In Part 4, we summarize the “Digital Divide”.

What is the Digital Divide?

The digital divide refers to “the disparity between those who have access to the Internet, computers, and other information and communication technologies and those who do not.

According to a study published by weare.social in 2020, the number of Internet users worldwide has increased by 7% (298 million) from 201 to 4.54 billion, while 3.2 billion people, or just over 40% of the world’s total population, still do not have access to the Internet. More than 1 billion of these “unconnected people” live in South Asia (31% of the total), and another 870 million (27% of the total) live in countries on the African continent. This digital divide is commonly referred to as the “information gap,” and has been attributed to disparities among nations and regions, educational background and income, and gender.

In Marketing 5.0, the authors state that full Internet penetration will take at least 10 years, while the new digital divide is between “those who support digitization” and “those who criticize it.” People are split on whether the digitized society brings many opportunities or threats to the world. For example, you are probably familiar with the argument that AI, with its superior intelligence, may replace humans and take away human jobs. Marketing 5.0″ lists five threats and possibilities of digitalization, respectively.

Risks of Digitization

①Automation and loss of jobs
②Trust issues and concerns about the unknown
③Concerns about privacy and security
④Filter bubble and “post-truth” era
⑤Digital lifestyles and behavioral side effects

Possibilities of Digitization

①Digital Economy and Wealth Creation
②Big data and lifelong learning
③Smart Lifestyles and Augmented Human Beings
④Improving wellness and extending life expectancy
⑤Sustainability and social inclusion

Making technology personal, social, and experiential

To end the above polarization toward digitalization, the need to leverage technology to bring out the best in humans is mentioned in the following three ways.

The first is a personalized experience. Technology such as AI and machine learning is essential to customer engagement on a large scale. We have too many product choices and channel options making it difficult to make purchasing decisions. To help with decision-making in an era of information overload, companies need to enhance their marketing strategies with predictive modeling and advanced segmentation.

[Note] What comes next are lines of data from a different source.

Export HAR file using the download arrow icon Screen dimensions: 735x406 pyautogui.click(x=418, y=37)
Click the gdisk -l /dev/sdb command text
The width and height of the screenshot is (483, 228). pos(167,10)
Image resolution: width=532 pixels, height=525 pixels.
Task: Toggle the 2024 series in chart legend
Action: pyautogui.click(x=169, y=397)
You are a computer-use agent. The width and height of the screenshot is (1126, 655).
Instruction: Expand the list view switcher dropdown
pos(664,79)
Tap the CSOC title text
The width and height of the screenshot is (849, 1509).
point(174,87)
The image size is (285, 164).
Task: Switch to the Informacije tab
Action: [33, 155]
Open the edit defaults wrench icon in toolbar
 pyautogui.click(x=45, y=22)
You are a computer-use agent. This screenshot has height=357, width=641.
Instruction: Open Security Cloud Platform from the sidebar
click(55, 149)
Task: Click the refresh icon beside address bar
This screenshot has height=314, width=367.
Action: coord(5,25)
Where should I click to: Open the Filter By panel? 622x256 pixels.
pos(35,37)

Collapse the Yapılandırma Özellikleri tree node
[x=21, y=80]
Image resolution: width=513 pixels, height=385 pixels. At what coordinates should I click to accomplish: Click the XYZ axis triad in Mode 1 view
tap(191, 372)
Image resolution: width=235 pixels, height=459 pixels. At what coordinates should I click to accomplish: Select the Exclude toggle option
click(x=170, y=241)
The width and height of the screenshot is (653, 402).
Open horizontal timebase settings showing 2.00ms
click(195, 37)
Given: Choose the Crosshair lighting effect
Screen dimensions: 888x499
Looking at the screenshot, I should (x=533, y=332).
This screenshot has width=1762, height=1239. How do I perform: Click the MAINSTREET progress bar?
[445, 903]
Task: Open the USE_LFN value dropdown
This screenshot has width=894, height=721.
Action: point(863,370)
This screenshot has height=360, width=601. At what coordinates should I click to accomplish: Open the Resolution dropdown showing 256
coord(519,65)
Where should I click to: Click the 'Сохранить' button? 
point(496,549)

The second suggestion is social. Today’s customers trust the word of mouth and reviews on the web more than advertisements sent out by companies. These are vastly more voluminous than information sent out by companies. Moreover, social media such as Twitter and Facebook have allowed information to spread to a large number of people, and products and brands are spoken about freely and shared with an unspecified number of people. Companies are now forced to do more than just sell products and services. By making good use of social, where customers connect with each other, companies have the opportunity to draw out the strengths of their products and improve them for the better.

The third is experiential (elements that enhance the customer experience). Customers do not evaluate companies solely on the quality of their products and services. Thanks to improvements in Internet technology and the widespread use of smartphones, customers have access to far more information than ever before through a variety of touch points. Technology can enhance the customer experience at every point of contact between a company and its customers. Balance the strengths and weaknesses of technology and real people to achieve continuous engagement at every step of the customer journey.

While the digital divide remains, Marketing 5.0 states that the right use of technology by companies has the potential to enhance human well-being. It is essential to end the human/machine dichotomy and successfully integrate the two in order to deliver a superior customer experience.